Molecular targets for treatment of Barrett's esophagus

Esophageal cancer is one of the most deadly forms of gastrointestinal cancer with a mortality rate exceeding 90%. The major risk factors for esophageal adenocarcinoma are gastroesophageal reflux disease (GERD) and its sequela, Barrett's esophagus. GERD commonly leads to esophagitis. In a minority of patients however, ongoing GERD leads to replacement of esophageal squamous mucosa with metaplastic, intestinal-type Barrett's mucosa. In the setting of continued peptic injury, Barrett's mucosa can give rise to esophageal adenocarcinoma. Despite the widespread use of potent acid suppressive therapies for patients with GERD, the incidence of esophageal adenocarcinoma, among white men in the USA, the UK and Europe has continued to rise. Cancers in Barrett's esophagus arise through a sequence of genetic events that endow the cells with six essential physiologic hallmarks of cancer as described by Hanahan and Weinberg in 2000. These cancer hallmarks include the ability to proliferate without exogenous stimulation, to resist growth-inhibitory signals, to avoid triggering the programmed death mechanism (apoptosis), to resist cell senescence, to develop new vascular supplies (angiogenesis), and to invade and metastasize.

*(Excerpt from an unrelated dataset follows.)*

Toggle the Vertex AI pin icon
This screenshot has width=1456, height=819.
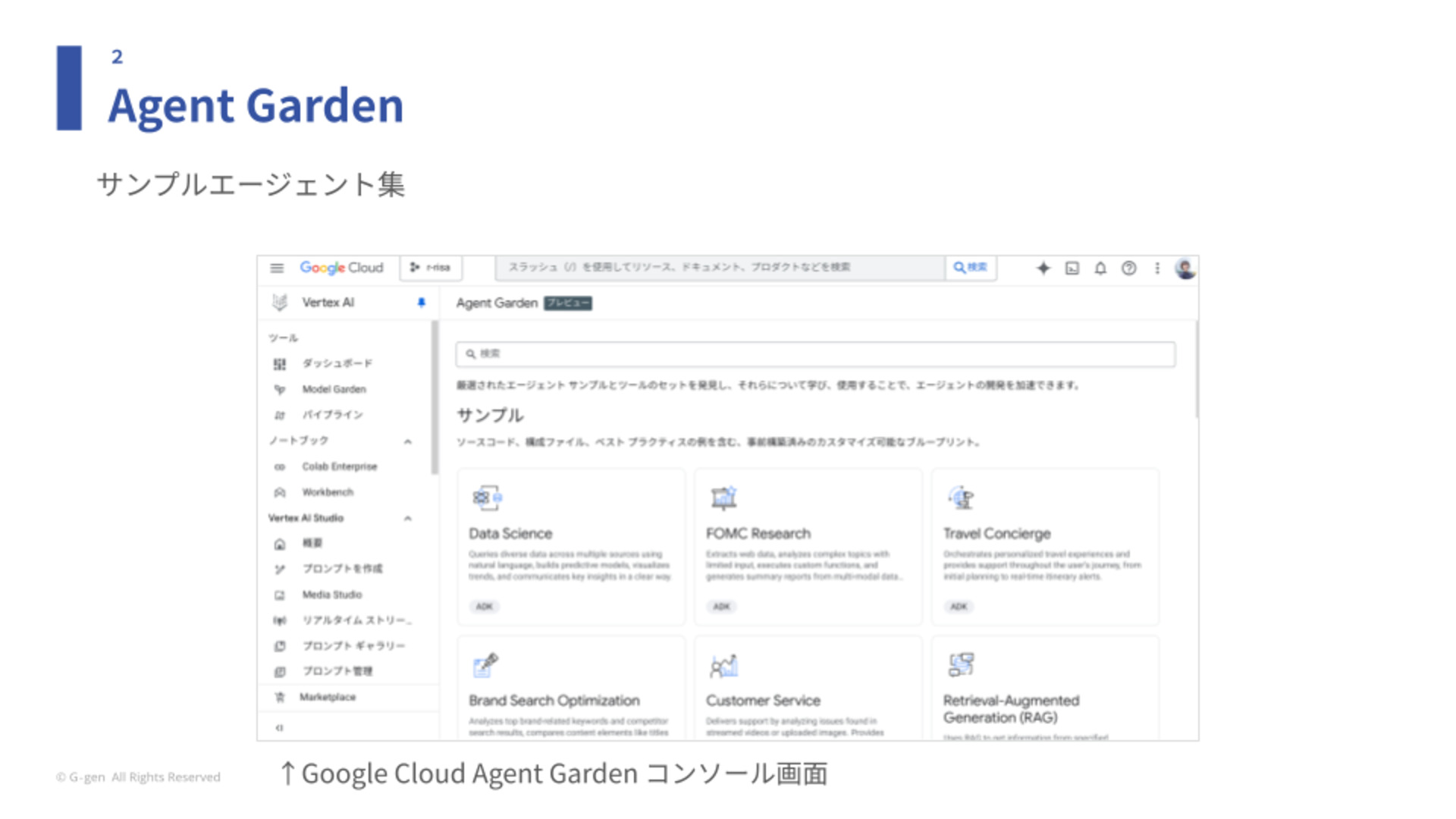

While the acquisition of these essential attributes is not specific to the neoplastic progression of Barrett's esophagus, this review will focus on the genetic alterations that occur in Barrett's cells that contribute to the acquisition of each of the hallmarks. Moreover, potential diagnostic and therapeutic strategies for Barrett's patients aimed at each of these cancer hallmarks will be reviewed.